_Directions_. Word for word, transcribe the data below from the line with "Click the iPhone 15 Pro product image" to the line with "1439x820 pixels.", keeping both of those lines.

_Information supplied_.
------------------------------------------------------------------------

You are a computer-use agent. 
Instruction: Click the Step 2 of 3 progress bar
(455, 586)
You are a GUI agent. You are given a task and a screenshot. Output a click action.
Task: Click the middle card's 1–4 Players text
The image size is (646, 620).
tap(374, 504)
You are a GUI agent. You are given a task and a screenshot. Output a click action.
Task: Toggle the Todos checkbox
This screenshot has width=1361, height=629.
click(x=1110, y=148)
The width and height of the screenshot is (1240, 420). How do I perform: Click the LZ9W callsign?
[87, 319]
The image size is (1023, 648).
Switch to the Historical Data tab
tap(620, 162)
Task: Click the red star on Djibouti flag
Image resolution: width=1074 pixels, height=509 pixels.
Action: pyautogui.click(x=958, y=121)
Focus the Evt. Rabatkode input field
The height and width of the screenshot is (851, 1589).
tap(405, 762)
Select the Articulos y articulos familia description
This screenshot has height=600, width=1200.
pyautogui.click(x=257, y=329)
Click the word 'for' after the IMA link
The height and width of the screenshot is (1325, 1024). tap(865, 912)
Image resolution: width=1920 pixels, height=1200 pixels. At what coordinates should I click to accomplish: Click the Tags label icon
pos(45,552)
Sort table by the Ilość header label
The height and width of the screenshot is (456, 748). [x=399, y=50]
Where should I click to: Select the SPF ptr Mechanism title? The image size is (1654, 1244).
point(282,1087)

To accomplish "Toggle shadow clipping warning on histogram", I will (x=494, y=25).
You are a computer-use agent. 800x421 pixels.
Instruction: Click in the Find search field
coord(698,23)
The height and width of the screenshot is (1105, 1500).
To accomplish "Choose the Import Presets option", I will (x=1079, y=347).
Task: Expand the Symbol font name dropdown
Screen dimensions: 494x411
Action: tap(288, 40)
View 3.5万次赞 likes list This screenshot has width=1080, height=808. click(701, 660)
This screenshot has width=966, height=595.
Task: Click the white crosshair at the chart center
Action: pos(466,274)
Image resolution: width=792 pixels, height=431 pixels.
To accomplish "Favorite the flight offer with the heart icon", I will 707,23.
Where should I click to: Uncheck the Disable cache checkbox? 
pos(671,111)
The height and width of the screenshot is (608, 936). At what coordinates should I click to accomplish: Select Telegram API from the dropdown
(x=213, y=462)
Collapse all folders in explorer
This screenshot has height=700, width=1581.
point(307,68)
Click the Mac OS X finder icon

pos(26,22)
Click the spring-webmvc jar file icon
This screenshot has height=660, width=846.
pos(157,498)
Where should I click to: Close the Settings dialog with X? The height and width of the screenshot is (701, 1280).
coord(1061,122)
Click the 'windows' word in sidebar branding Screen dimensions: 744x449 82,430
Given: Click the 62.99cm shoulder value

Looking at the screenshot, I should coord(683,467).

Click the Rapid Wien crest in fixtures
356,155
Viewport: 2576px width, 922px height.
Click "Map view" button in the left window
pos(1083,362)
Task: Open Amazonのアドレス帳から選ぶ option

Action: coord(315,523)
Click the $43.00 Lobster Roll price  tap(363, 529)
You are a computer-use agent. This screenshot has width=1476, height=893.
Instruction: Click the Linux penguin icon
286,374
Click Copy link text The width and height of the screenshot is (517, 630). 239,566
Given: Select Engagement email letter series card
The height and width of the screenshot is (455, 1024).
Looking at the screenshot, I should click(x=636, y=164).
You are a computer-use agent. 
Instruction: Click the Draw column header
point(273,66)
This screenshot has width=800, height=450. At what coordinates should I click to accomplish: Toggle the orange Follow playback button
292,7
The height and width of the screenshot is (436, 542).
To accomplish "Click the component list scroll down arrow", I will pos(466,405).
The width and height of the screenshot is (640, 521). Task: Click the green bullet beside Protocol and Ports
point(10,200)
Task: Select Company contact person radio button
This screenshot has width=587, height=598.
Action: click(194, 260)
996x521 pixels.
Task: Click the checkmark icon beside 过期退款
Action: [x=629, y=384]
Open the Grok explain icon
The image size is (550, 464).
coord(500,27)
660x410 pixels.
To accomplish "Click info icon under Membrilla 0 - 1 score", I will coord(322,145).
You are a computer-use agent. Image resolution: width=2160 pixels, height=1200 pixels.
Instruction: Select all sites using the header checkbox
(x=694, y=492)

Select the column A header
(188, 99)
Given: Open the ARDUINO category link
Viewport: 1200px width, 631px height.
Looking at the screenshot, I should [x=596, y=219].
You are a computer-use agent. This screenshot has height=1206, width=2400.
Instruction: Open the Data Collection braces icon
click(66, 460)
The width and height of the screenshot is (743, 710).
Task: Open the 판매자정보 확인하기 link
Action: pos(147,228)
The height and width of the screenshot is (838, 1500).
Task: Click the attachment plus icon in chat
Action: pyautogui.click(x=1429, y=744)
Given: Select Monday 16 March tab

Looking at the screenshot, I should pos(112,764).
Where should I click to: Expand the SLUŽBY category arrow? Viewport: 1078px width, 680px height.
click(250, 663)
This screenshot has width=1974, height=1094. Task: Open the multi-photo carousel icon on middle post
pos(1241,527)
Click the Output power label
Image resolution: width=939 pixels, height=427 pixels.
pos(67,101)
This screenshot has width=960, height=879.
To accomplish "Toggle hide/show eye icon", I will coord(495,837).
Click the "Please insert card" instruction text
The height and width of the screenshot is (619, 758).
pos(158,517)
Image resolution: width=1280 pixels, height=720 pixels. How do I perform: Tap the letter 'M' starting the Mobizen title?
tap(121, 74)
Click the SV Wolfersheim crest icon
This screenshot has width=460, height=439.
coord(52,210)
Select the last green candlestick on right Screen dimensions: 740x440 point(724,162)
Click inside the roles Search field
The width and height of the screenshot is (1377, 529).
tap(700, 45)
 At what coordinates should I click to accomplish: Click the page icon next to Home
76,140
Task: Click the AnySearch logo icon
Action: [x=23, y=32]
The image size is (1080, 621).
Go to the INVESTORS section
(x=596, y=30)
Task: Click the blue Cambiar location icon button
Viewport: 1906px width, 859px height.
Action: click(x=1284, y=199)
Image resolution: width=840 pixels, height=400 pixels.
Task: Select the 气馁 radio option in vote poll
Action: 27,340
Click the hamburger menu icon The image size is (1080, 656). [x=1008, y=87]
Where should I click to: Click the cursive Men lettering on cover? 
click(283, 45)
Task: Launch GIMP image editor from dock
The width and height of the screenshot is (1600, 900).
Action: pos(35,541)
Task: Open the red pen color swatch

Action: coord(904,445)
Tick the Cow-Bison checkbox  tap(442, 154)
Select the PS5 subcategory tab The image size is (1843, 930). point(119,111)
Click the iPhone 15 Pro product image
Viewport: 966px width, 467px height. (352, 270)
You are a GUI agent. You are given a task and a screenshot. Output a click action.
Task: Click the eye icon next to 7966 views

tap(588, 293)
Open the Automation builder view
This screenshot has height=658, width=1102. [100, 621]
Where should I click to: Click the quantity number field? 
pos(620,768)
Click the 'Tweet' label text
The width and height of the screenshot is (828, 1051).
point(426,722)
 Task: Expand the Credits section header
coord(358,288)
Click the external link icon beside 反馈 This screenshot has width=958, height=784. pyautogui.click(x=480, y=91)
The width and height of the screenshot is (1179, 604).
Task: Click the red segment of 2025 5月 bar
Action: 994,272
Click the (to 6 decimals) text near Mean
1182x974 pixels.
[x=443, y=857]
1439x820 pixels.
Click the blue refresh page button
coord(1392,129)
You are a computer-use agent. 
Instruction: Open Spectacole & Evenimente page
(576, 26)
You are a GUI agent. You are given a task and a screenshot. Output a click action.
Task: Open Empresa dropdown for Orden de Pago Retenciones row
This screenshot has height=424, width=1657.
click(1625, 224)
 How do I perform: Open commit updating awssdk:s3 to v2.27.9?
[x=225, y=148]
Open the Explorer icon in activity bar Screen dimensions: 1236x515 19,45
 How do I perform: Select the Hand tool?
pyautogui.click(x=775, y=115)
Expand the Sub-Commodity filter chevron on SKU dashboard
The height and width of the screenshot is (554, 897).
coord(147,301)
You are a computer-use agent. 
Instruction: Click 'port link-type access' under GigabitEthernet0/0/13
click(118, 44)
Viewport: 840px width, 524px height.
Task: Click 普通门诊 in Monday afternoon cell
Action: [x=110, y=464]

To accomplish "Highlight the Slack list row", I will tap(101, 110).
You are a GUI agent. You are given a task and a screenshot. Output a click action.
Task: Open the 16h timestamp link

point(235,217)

------------------------------------------------------------------------

_Reply_.
Click the iPhone 15 Pro product image
Viewport: 966px width, 467px height. (352, 270)
You are a GUI agent. You are given a task and a screenshot. Output a click action.
Task: Click the eye icon next to 7966 views

tap(588, 293)
Open the Automation builder view
This screenshot has height=658, width=1102. [100, 621]
Where should I click to: Click the quantity number field? 
pos(620,768)
Click the 'Tweet' label text
The width and height of the screenshot is (828, 1051).
point(426,722)
 Task: Expand the Credits section header
coord(358,288)
Click the external link icon beside 反馈 This screenshot has width=958, height=784. pyautogui.click(x=480, y=91)
The width and height of the screenshot is (1179, 604).
Task: Click the red segment of 2025 5月 bar
Action: 994,272
Click the (to 6 decimals) text near Mean
1182x974 pixels.
[x=443, y=857]
1439x820 pixels.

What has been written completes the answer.